Problem requirements: Starting from the line containing "Viewport: 1280px width, 720px height.", give again every line through the end of the entries, word for word. Pictures stay out of the copy.

____

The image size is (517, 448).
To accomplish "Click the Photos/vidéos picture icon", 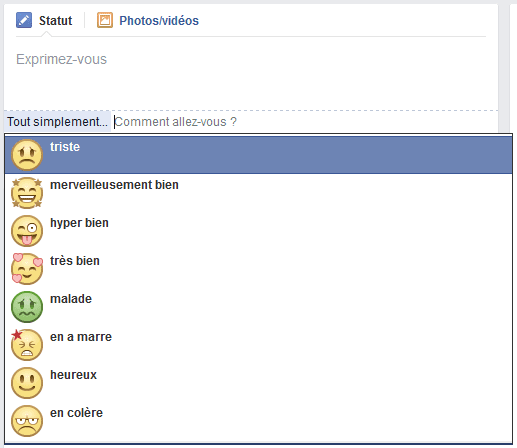I will click(105, 20).
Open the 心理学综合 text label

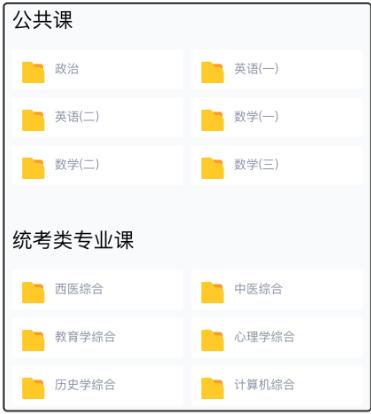pos(264,337)

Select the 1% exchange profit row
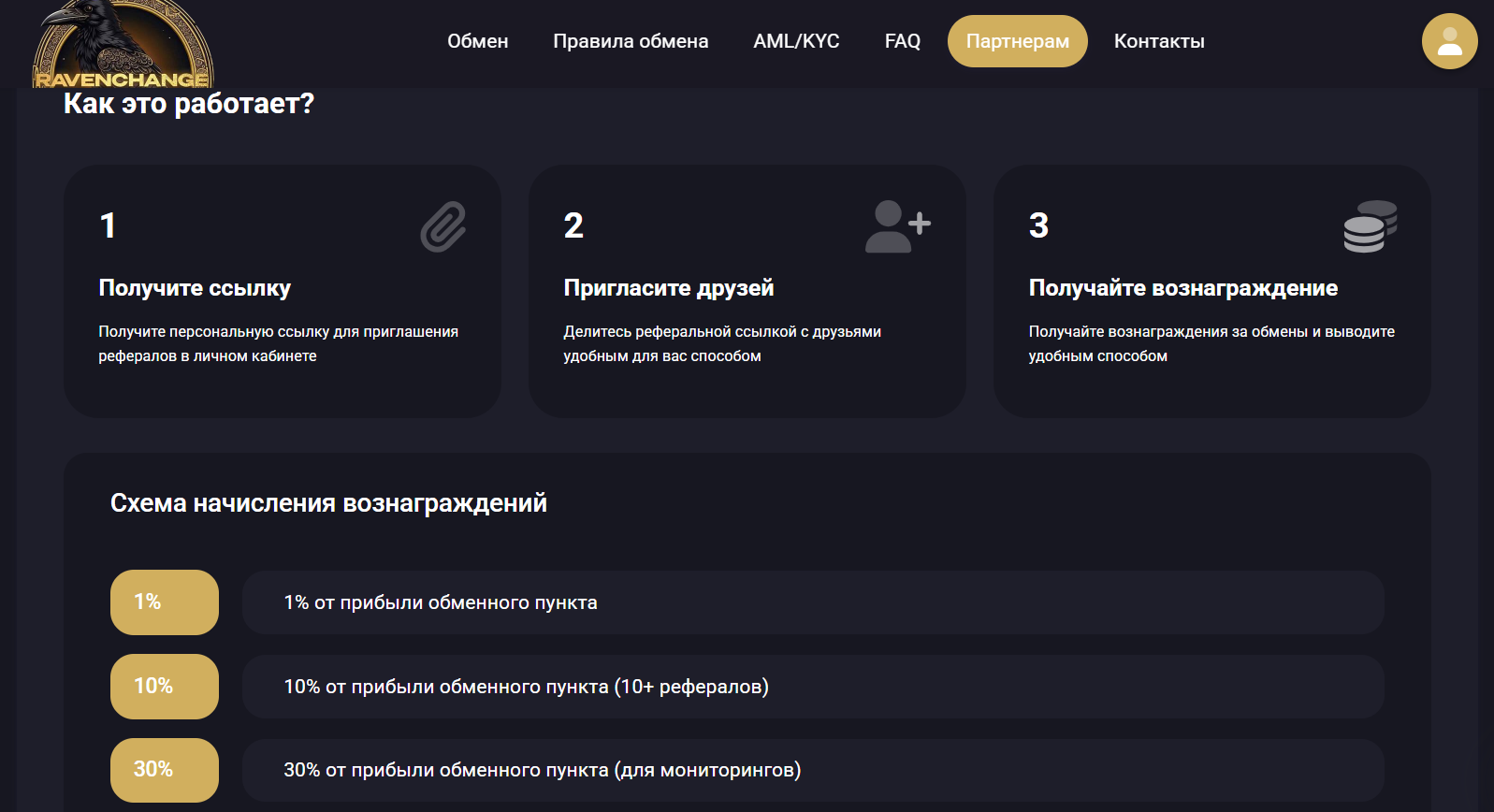tap(812, 602)
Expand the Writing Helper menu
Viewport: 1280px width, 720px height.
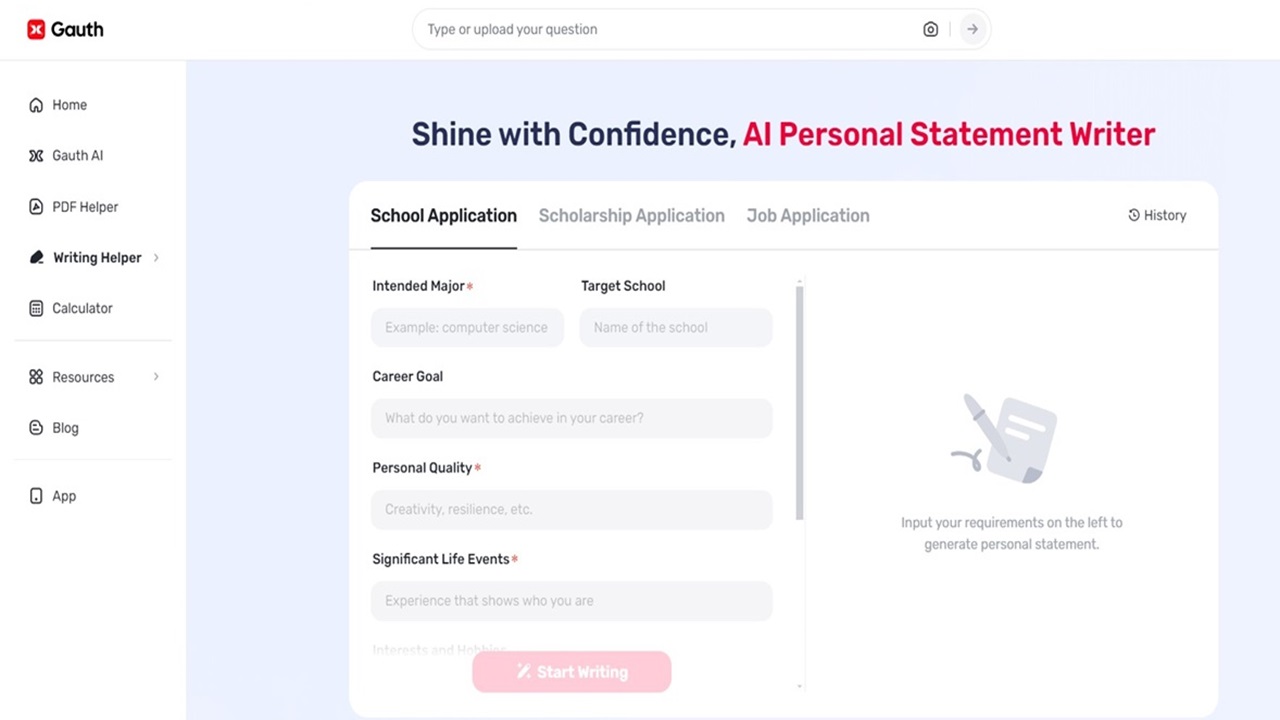pyautogui.click(x=156, y=257)
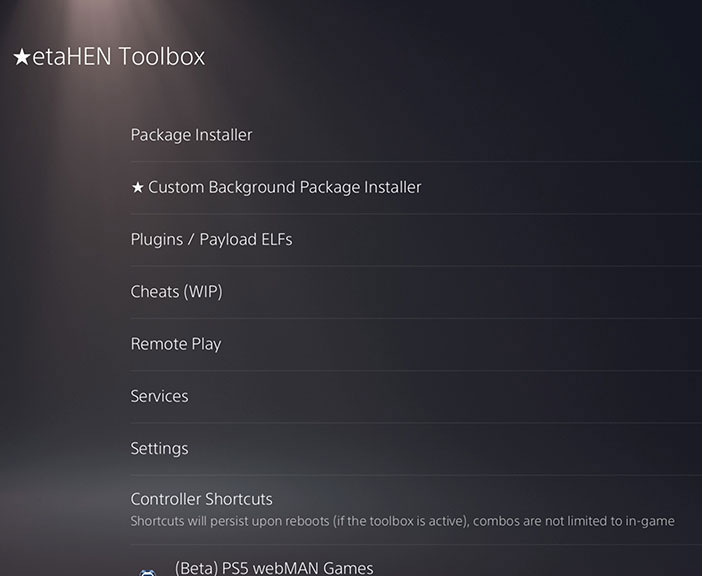Click the etaHEN Toolbox heading text
702x576 pixels.
[x=119, y=57]
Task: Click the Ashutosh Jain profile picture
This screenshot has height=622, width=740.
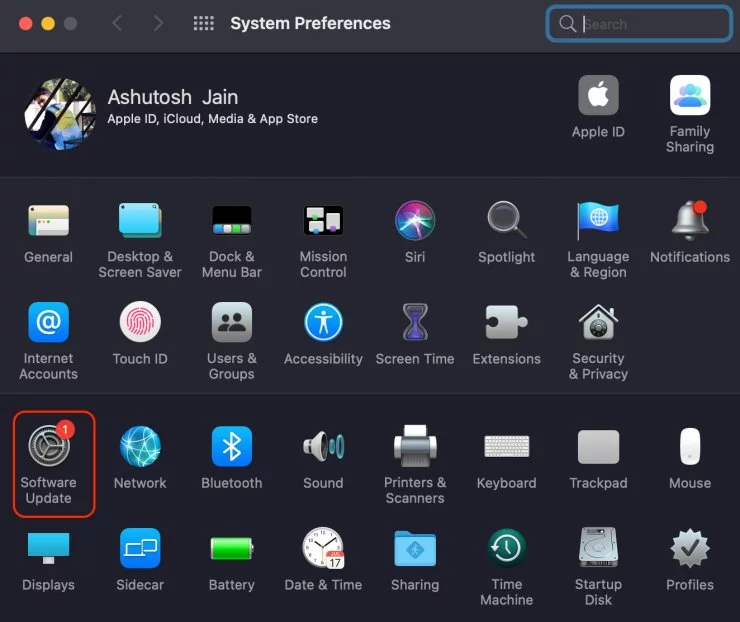Action: pos(60,113)
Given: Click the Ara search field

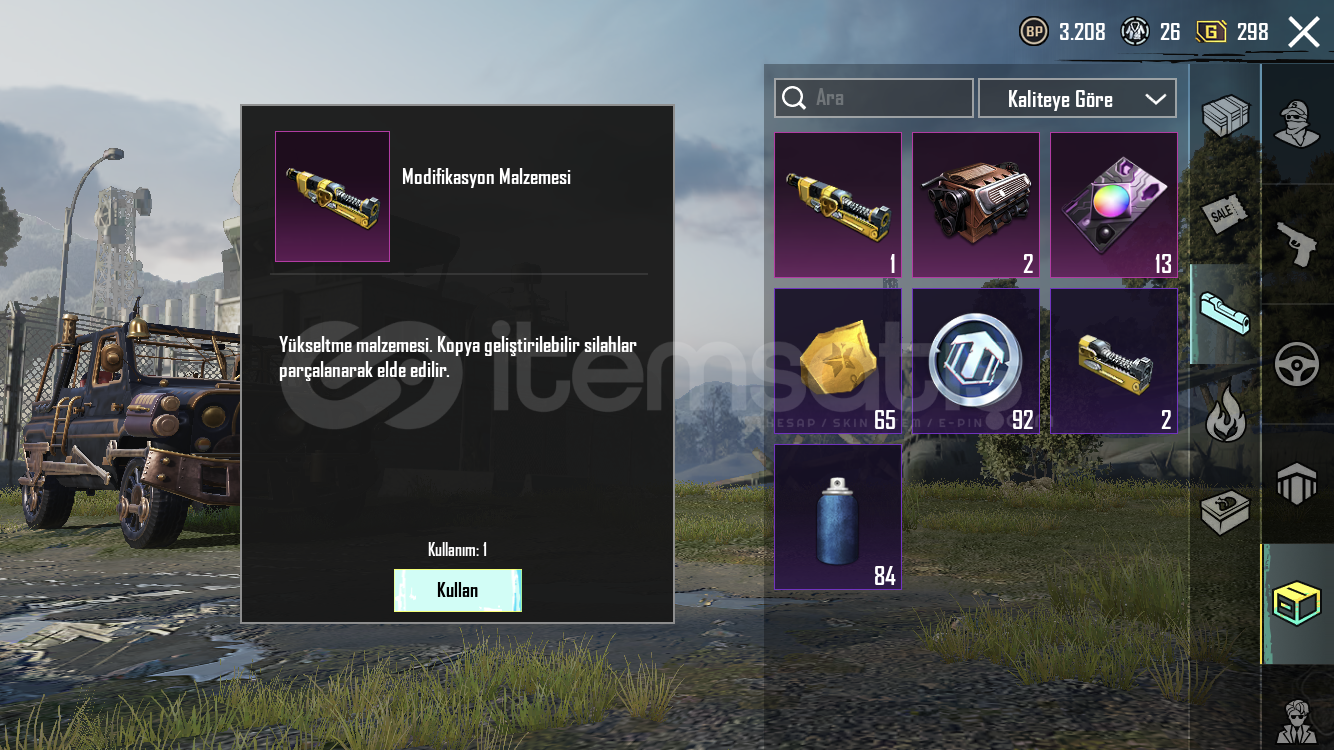Looking at the screenshot, I should pyautogui.click(x=874, y=98).
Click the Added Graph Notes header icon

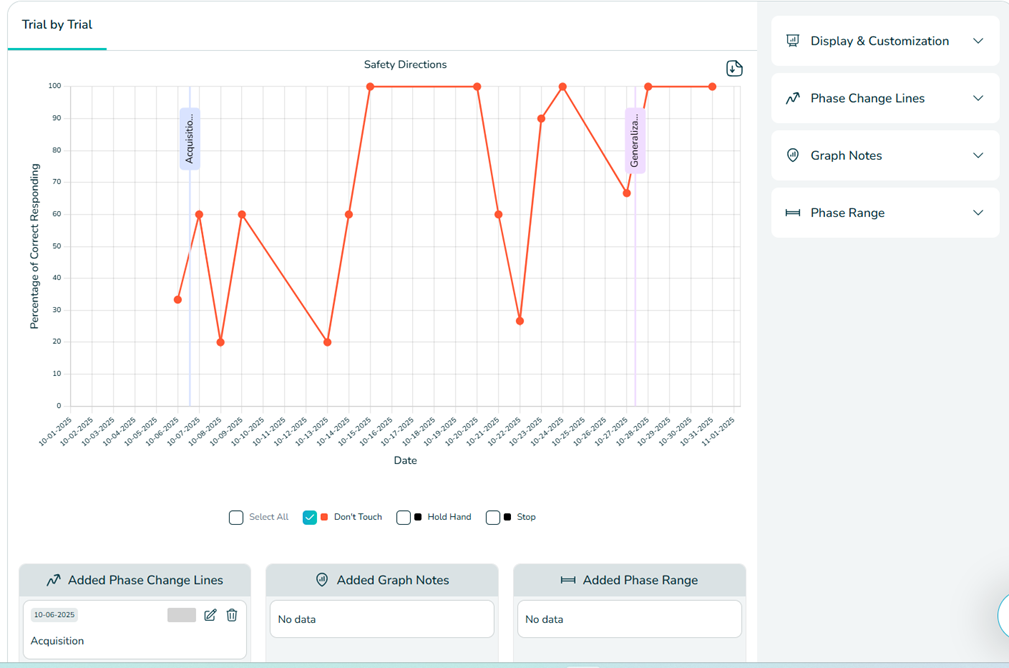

____

Solution:
Viewport: 1280px width, 720px height.
pyautogui.click(x=156, y=257)
Click the etaHEN Toolbox heading text
702x576 pixels.
[x=119, y=57]
Task: Click the Ashutosh Jain profile picture
This screenshot has height=622, width=740.
Action: pos(60,113)
Given: Click the Ara search field

Looking at the screenshot, I should pyautogui.click(x=874, y=98).
Click the Added Graph Notes header icon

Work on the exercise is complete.